Bien que la zone euro se soit engagée à faire "tout ce qu'il faut" et qu'elle ait émis conjointement de la dette pour la première fois au cours de la pandémie, son niveau d'endettement reste exorbitant.

L'Italie, la France, l'Espagne, le Portugal, la Belgique et la Grèce ont tous des ratios dette/PIB bien supérieurs à 100 %, tandis que Chypre, l'Irlande et le Luxembourg sont les seuls membres de la zone euro qui devraient consacrer une part moins importante de leurs recettes fiscales au paiement des intérêts de la dette d'ici cinq ans.

Pour l'Italie, ce chiffre devrait atteindre près de 10 % d'ici 2028. Scope attribue à l'Italie une perspective "stable", mais "des risques subsistent", a déclaré Shen, "compte tenu de la faiblesse de la croissance et des perspectives budgétaires".

L'Italie est également l'un des pays qui pourraient faire l'objet d'une procédure de déficit excessif (PDE) de l'Union européenne dans les années à venir, ce qui empêcherait techniquement la BCE d'utiliser son instrument de protection de la transmission (IPT) pour lutter contre la crise si les marchés se retournaient à nouveau contre Rome.

"L'Italie sera vulnérable si elle se trouve dans un scénario défavorable dans lequel les rendements augmentent à nouveau et les marchés ne sont pas certains que la dette sera éligible à une intervention de la BCE", a déclaré M. Shen.

PROCHAINE CRISE

La BCE utilise la meilleure notation disponible auprès de ses agences agréées pour déterminer la valeur collatérale d'une obligation lorsque les banques commerciales empruntent auprès d'elle.

Un système à trois niveaux attribue à une obligation notée AAA à A- une valeur supérieure d'environ 5 % à celle d'une obligation notée BBB+ à BBB-, tandis que toute obligation inférieure à cette note est inéligible, à moins que la BCE ne modifie les règles.

Pendant la crise de la zone euro, la société canadienne DBRS a offert une bouée de sauvetage à l'Italie en maintenant sa notation à A- bien plus longtemps que S&P, Moody's et Fitch, de sorte que les obligations d'État du pays ont conservé une valeur collatérale maximale à un moment crucial.

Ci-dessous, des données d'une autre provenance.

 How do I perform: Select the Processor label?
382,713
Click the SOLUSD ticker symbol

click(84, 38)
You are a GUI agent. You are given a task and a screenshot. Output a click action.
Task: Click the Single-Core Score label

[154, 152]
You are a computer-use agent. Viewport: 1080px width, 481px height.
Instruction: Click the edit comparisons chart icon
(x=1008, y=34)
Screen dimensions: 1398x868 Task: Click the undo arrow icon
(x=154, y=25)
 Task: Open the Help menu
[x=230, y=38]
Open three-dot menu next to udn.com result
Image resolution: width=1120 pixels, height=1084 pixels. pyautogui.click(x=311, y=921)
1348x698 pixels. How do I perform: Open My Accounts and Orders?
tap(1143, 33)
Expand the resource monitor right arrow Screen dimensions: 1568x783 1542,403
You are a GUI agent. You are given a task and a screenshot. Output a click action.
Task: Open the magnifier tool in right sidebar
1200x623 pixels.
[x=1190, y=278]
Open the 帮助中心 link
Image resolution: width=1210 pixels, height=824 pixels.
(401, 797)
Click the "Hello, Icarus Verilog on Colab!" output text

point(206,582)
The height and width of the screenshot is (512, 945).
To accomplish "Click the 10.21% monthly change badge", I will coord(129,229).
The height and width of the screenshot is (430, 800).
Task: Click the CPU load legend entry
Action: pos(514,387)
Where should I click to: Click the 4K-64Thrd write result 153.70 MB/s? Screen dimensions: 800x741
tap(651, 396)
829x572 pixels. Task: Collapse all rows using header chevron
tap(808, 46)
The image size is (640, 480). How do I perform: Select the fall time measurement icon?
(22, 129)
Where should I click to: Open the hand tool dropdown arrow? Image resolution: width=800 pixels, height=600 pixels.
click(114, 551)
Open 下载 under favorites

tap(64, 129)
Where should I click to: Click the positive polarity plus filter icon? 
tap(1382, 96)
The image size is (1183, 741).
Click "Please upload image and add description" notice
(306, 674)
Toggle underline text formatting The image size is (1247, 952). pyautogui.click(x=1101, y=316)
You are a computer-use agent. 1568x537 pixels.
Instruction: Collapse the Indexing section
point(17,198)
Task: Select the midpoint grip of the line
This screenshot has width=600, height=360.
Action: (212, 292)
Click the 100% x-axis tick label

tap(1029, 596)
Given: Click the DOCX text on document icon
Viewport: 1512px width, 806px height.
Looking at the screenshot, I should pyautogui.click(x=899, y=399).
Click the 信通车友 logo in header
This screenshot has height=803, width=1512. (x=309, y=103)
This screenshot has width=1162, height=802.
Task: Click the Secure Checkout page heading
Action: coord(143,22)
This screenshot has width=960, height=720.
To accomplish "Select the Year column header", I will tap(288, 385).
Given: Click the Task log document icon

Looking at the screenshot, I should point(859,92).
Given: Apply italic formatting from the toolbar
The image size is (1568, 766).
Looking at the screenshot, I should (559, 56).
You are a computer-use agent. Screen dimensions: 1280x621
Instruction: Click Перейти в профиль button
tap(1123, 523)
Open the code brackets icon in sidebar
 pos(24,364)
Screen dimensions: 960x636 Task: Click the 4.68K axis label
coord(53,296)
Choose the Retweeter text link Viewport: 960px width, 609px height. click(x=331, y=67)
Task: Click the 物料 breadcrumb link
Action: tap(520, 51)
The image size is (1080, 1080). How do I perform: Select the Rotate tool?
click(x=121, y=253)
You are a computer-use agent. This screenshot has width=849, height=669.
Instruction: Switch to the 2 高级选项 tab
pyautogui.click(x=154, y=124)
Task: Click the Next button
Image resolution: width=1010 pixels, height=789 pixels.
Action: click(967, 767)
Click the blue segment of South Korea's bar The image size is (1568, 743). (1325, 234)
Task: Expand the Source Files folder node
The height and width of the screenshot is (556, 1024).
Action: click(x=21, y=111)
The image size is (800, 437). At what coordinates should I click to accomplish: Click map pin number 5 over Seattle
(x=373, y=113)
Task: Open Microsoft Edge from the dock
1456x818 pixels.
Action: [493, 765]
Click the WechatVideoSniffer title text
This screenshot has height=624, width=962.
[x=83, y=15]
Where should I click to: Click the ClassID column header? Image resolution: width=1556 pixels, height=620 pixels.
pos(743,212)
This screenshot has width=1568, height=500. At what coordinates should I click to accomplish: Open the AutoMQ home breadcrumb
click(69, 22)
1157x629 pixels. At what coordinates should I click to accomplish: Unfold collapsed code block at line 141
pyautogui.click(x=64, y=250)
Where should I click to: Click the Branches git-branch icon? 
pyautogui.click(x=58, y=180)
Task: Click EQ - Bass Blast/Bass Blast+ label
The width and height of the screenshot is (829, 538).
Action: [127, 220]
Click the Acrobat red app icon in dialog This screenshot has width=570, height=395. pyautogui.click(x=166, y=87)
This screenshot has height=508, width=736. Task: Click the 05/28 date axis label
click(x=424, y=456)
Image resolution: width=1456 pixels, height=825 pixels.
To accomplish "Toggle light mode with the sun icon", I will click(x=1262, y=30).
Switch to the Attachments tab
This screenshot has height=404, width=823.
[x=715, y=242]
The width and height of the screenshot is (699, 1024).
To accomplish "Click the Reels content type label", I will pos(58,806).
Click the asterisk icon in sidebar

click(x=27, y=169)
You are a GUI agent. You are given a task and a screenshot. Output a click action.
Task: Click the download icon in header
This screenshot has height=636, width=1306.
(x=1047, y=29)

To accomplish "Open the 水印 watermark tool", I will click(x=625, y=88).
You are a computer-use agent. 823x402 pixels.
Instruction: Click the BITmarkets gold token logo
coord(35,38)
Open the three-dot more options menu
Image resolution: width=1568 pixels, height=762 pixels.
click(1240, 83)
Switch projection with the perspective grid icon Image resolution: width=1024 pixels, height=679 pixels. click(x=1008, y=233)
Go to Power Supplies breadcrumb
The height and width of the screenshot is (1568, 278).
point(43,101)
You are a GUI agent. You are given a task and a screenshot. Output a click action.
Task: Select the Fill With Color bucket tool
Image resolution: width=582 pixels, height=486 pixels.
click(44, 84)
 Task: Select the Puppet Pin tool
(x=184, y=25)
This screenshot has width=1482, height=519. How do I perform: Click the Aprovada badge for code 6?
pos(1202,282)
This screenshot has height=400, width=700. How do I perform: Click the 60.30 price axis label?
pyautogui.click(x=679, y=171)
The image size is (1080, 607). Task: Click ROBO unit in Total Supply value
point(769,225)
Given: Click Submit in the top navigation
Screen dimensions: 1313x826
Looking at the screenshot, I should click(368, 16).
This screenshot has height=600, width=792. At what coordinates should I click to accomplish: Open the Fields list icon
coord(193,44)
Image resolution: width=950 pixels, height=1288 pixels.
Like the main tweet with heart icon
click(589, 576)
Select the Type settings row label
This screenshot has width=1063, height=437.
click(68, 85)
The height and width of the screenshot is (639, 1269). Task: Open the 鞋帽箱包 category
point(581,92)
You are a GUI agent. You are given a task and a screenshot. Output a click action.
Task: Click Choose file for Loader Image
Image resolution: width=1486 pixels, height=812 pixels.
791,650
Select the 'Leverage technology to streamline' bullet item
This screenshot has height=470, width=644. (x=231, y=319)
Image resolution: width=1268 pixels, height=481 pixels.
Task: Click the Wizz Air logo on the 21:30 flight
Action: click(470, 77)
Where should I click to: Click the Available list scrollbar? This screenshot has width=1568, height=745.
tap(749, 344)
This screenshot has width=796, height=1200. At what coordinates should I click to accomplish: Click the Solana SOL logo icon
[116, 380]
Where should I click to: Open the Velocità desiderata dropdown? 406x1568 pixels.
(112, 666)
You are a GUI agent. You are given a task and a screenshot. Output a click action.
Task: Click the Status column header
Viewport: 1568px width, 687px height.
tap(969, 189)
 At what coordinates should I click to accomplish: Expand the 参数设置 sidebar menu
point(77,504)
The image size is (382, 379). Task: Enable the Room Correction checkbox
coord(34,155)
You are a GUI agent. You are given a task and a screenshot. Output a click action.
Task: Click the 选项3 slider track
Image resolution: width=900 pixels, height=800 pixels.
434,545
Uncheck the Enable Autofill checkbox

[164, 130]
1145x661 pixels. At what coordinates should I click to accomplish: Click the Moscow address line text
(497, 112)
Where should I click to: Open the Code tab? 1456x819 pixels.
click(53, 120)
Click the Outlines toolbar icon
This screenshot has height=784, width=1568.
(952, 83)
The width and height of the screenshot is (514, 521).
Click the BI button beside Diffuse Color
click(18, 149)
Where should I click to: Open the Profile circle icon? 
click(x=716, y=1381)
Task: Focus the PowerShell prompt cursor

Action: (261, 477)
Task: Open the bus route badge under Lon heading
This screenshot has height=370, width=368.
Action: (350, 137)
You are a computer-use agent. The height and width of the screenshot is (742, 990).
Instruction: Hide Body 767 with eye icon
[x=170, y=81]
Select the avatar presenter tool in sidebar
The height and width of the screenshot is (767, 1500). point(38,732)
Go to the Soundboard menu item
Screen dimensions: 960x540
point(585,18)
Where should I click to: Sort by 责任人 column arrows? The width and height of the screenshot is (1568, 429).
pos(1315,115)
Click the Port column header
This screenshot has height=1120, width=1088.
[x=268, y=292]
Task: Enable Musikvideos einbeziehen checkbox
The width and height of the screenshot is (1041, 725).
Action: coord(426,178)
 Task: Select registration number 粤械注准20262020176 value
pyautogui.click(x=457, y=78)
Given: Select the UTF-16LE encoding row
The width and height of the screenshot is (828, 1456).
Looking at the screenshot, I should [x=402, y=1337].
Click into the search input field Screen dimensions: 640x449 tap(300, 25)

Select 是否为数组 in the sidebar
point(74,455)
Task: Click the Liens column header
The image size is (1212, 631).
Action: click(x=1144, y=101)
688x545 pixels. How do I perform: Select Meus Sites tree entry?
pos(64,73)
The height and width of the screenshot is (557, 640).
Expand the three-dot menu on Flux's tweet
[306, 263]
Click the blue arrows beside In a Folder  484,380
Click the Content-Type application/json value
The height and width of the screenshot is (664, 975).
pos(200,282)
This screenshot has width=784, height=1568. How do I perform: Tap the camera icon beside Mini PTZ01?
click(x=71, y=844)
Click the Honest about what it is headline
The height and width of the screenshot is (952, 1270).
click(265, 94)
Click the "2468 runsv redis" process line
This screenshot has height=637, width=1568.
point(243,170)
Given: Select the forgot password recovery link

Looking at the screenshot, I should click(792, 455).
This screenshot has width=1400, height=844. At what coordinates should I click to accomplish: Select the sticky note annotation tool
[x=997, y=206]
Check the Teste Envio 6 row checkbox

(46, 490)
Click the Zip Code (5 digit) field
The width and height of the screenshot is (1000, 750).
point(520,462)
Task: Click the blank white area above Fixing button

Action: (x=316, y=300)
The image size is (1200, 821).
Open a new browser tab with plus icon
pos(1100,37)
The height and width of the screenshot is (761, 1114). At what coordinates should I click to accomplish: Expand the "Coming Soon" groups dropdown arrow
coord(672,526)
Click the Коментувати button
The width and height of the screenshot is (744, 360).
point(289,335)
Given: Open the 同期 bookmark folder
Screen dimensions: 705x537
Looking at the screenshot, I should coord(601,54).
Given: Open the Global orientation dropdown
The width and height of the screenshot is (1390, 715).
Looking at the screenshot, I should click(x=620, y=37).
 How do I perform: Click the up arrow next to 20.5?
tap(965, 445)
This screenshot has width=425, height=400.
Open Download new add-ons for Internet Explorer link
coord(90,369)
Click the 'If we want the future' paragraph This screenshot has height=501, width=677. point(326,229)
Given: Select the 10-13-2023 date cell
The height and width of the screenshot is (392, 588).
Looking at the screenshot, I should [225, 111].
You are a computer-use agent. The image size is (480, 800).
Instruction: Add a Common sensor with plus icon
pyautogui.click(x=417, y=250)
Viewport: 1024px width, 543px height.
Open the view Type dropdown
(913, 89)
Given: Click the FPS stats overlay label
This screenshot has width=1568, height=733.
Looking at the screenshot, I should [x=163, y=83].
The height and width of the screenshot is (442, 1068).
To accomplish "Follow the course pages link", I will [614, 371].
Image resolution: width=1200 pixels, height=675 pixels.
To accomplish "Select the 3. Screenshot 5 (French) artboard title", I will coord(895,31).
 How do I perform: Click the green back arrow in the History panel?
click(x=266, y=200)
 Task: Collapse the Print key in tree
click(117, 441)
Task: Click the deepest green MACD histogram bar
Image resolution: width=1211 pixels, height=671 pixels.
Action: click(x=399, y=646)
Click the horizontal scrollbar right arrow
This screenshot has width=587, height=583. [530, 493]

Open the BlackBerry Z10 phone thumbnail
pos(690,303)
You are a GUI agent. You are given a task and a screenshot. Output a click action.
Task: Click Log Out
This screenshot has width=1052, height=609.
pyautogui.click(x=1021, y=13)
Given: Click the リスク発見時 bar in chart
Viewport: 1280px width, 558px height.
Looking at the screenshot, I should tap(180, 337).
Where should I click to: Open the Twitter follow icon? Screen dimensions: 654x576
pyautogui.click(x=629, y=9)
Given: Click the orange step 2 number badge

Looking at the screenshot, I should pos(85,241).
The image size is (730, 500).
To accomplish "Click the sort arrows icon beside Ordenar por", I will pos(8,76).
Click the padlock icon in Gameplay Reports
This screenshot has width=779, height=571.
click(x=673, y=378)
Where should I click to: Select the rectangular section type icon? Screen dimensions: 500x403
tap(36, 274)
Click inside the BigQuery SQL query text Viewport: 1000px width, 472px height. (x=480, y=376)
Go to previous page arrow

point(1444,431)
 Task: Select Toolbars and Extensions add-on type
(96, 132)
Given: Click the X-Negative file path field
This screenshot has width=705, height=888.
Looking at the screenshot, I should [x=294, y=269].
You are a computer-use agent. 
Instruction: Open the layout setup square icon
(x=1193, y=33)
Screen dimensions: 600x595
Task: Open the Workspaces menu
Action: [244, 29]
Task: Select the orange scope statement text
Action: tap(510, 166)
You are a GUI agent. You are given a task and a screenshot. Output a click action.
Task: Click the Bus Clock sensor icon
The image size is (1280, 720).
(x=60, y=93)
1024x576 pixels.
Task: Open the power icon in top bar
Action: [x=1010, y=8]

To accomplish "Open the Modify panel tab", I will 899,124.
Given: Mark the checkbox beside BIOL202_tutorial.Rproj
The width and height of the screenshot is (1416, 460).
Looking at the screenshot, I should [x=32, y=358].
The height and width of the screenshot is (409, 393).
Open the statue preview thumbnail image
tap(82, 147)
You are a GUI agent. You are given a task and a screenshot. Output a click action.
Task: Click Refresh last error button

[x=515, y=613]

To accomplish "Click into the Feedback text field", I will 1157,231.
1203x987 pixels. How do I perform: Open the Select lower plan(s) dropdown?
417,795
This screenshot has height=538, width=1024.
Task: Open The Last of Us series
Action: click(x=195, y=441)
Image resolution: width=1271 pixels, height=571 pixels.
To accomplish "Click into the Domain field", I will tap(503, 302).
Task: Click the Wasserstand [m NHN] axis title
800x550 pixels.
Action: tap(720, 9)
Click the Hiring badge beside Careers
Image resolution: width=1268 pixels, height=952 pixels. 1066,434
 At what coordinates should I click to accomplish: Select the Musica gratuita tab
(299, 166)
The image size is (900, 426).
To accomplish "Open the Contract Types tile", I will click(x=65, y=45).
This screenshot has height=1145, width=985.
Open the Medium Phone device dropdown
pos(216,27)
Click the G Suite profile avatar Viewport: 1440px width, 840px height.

Scope, qui compte moins d'une douzaine d'analystes souverains, a également récemment relevé la note du Portugal à A-, mais a effectivement averti que la note AA de la France pourrait être abaissée en lui attribuant une perspective négative.

"Le ministère des finances a pris des mesures, ce qui a un impact (favorable) sur la trajectoire de la dette, surtout si cela s'accompagne d'une croissance plus forte", a déclaré M. Shen, qui prévoit toujours que la dette de la France atteindra 112 % du PIB d'ici 2028.

Cela n'augure rien de bon en cas de crise future, lorsque les niveaux d'emprunt pourraient à nouveau augmenter, et compte tenu de l'environnement inflationniste actuel, on s'attendrait à ce que cela contribue à éroder la dette.

La victoire du candidat d'extrême droite Geert Wilders aux élections néerlandaises de la semaine dernière pourrait également avoir des répercussions sur la notation, selon M. Shen.

"Les risques liés à la gouvernance constituent un défi à long terme pour l'un des derniers États souverains notés AAA dans le monde [...]. Mais la note n'est pas menacée dans l'immédiat".